History

Great Britain
- Name: Enterprize
- Owner: Shaw & Co.
- Launched: 1794, Spain, or Brazil
- Acquired: 1799
- Captured: circa 1800
- Fate: Sunk after capture

General characteristics
- Tons burthen: 204, or 222 (bm)
- Complement: 20
- Armament: 10 × 6-pounder guns

= Enterprize (1799 ship) =

Enterprize was launched in Spain and taken in prize, or in Brazil. She became a slave ship in the triangular trade in enslaved people, sailing from Liverpool in 1799. French naval vessels captured and sank her before she could embark any captives.

Enterprize first appeared in Lloyd's Register (LR), and the Register of Shipping in 1800.

| Year | Master | Owner | Trade | Source & notes |
|---|---|---|---|---|
| 1800 | L.Carlisle | Shaw & Co. | Liverpool–Africa | LR |
| 1800 | Carlisle | Shaw & Co. | Liverpool–Africa | RS |

Captain Ludwick Carlile acquired a letter of marque on 1 February 1799. He sailed from Liverpool on 27 April, intending to acquire captives in West Africa. In 1799, 156 vessels sailed from English ports, bound for Africa to acquire and transport enslaved people; 134 sailed from Liverpool.

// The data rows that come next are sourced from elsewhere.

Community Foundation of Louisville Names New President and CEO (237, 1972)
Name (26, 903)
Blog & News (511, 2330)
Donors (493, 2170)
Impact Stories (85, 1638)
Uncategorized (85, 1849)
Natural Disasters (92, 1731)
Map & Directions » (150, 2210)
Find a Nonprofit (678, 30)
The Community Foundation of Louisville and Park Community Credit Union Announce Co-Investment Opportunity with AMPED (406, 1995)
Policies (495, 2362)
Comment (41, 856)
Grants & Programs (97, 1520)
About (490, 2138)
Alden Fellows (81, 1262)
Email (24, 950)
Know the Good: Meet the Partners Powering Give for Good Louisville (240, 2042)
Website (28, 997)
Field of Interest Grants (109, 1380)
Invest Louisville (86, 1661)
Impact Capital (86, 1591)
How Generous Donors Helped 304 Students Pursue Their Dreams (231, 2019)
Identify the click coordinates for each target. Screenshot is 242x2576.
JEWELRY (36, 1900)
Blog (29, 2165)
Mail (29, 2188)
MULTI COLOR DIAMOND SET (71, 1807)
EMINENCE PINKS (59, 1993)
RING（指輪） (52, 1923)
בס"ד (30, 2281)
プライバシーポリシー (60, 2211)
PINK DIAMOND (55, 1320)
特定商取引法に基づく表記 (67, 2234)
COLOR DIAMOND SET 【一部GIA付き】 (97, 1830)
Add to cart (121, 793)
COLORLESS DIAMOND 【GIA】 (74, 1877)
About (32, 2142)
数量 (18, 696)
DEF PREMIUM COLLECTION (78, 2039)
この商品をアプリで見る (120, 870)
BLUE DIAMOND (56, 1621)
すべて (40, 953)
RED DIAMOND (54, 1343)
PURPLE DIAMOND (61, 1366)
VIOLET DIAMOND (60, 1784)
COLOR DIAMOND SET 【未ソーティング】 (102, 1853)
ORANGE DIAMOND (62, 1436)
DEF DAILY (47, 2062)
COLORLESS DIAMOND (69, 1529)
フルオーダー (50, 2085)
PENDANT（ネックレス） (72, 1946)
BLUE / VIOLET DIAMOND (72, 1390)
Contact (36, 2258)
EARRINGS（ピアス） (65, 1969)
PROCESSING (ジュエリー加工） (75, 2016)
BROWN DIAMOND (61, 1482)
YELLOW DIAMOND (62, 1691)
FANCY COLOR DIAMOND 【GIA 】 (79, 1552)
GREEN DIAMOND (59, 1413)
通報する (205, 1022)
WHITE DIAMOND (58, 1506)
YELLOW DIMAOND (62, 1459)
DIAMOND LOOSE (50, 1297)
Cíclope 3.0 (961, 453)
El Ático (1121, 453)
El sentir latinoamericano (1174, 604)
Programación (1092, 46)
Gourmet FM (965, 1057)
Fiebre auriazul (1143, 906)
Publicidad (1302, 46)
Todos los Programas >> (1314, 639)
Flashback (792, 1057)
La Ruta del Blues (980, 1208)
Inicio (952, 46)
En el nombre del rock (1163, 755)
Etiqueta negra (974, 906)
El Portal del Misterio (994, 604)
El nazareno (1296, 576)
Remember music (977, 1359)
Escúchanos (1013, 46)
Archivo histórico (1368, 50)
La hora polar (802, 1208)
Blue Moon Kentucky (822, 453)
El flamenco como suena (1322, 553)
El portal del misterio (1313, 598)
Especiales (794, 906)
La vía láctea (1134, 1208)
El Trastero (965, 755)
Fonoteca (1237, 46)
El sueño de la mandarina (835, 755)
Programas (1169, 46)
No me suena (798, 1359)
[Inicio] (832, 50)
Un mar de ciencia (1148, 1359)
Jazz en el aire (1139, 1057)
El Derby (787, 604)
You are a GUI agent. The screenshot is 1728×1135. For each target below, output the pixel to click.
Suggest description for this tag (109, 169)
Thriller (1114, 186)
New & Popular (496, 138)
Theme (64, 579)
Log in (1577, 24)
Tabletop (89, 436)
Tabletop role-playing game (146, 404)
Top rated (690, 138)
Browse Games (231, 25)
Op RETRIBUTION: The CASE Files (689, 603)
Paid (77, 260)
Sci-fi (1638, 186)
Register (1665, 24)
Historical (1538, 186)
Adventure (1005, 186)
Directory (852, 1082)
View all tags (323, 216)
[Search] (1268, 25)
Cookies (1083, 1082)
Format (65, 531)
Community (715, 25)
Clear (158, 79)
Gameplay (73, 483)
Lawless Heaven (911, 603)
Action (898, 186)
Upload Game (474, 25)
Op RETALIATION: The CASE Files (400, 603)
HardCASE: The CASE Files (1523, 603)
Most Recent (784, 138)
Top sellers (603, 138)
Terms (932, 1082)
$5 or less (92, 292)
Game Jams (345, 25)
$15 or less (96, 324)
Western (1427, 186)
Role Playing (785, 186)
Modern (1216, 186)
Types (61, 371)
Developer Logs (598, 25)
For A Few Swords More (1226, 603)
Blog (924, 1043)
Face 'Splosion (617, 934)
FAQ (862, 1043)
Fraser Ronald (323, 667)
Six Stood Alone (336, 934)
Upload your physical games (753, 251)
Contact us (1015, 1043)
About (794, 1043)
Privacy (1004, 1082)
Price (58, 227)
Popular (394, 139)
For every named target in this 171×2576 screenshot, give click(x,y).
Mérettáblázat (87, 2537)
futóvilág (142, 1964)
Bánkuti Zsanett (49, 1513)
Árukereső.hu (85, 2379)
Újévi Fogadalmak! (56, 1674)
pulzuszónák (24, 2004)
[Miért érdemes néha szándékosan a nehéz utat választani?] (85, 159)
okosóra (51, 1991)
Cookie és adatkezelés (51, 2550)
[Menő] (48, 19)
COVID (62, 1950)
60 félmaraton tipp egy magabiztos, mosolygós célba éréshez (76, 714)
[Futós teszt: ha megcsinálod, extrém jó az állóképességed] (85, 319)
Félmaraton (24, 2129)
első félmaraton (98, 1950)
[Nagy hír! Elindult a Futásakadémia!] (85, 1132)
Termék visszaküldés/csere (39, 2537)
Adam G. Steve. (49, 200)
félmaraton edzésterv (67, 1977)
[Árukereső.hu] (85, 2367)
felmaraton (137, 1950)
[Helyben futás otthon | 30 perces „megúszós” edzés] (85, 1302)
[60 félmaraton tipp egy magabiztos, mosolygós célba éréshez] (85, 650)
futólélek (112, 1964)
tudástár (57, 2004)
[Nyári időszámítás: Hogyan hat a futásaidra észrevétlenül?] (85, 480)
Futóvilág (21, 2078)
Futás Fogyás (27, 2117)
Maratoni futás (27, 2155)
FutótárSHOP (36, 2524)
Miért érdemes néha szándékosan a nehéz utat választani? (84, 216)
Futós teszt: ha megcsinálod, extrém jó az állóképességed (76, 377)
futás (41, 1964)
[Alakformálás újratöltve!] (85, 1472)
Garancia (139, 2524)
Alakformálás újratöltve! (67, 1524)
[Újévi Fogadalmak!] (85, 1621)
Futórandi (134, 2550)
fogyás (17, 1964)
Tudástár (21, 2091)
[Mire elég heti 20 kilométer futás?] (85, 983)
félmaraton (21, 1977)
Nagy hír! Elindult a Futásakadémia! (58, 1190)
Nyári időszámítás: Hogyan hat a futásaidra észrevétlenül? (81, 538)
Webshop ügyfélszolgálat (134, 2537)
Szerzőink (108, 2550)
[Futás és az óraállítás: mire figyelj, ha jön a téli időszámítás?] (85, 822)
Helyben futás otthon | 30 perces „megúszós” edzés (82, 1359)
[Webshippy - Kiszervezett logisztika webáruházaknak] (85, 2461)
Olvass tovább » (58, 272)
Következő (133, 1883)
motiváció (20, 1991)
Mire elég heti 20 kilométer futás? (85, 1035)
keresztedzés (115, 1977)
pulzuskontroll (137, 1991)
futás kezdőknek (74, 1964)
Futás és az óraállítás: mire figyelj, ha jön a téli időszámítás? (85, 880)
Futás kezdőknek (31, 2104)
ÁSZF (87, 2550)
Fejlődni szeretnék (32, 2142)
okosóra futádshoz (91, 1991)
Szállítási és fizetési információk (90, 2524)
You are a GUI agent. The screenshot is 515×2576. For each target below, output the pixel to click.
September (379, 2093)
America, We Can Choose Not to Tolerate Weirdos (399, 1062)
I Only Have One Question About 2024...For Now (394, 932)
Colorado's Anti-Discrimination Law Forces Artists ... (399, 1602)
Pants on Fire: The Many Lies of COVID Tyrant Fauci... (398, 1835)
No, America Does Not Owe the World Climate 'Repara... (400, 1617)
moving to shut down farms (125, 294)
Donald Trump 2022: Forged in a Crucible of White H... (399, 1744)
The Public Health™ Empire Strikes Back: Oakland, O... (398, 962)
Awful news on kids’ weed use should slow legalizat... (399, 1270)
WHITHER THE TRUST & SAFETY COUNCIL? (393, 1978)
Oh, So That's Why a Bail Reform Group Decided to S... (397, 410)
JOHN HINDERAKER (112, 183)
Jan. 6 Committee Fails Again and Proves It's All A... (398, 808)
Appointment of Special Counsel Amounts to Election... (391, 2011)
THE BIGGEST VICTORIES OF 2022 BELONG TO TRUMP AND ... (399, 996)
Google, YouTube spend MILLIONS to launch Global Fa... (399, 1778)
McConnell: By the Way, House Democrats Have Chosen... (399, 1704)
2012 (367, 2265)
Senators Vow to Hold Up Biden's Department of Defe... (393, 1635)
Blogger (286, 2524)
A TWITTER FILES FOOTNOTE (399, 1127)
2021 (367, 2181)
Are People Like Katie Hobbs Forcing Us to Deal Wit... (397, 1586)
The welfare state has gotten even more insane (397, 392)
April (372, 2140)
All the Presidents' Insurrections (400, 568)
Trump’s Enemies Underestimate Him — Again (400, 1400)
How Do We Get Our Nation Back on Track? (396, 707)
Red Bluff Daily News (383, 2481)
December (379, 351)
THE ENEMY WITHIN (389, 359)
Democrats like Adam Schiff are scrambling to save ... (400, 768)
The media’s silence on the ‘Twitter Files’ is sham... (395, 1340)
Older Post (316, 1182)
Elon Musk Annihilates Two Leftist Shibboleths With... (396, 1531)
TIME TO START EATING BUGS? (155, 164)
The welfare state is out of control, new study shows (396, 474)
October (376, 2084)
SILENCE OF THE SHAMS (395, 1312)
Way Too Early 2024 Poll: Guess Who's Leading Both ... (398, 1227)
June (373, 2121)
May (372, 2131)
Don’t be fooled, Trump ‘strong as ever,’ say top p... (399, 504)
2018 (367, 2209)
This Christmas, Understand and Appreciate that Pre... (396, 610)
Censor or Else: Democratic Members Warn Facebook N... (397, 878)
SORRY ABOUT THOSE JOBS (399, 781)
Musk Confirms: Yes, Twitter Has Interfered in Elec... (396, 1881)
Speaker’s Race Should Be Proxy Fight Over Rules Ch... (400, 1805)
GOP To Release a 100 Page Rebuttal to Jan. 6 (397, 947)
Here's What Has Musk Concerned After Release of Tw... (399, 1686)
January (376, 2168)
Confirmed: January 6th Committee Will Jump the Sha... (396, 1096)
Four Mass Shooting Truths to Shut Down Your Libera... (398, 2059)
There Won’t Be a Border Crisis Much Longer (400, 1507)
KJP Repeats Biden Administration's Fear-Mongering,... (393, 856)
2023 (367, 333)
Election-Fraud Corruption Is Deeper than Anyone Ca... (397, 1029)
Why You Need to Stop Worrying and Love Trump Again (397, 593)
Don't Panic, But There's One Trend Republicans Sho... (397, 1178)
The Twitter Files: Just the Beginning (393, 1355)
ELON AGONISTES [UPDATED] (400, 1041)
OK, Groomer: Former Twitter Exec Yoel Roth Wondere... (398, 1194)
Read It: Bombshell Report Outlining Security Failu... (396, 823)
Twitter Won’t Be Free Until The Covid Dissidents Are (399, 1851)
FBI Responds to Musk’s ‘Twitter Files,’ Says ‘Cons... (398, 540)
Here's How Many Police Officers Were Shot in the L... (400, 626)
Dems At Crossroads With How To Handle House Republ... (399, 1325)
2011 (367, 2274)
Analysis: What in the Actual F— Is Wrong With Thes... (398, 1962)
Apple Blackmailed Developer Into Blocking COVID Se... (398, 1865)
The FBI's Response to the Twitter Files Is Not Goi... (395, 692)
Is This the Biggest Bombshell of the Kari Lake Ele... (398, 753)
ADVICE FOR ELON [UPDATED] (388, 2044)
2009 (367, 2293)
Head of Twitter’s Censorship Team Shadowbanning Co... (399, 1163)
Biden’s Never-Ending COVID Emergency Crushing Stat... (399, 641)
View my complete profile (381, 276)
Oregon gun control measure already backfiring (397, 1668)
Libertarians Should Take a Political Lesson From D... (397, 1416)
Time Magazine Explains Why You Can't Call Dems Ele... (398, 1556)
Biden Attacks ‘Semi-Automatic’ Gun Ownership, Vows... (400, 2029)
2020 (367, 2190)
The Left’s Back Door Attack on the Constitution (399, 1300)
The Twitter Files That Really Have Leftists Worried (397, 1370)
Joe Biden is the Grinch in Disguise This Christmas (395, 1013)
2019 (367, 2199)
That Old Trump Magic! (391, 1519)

In late 1799, or early 1800, three French frigates captured Enterprize, together with , and Dispatch. The captures took place off the coast at Benin. The French sank the captured vessels. In 1799, 18 British vessels in the triangular trade were lost, five of them on the coast of Africa. In 1800, the comparable numbers were 34 and 20. During the period 1793 to 1807, war, rather than maritime hazards or resistance by the captives, was the greatest cause of vessel losses among British enslaving vessels.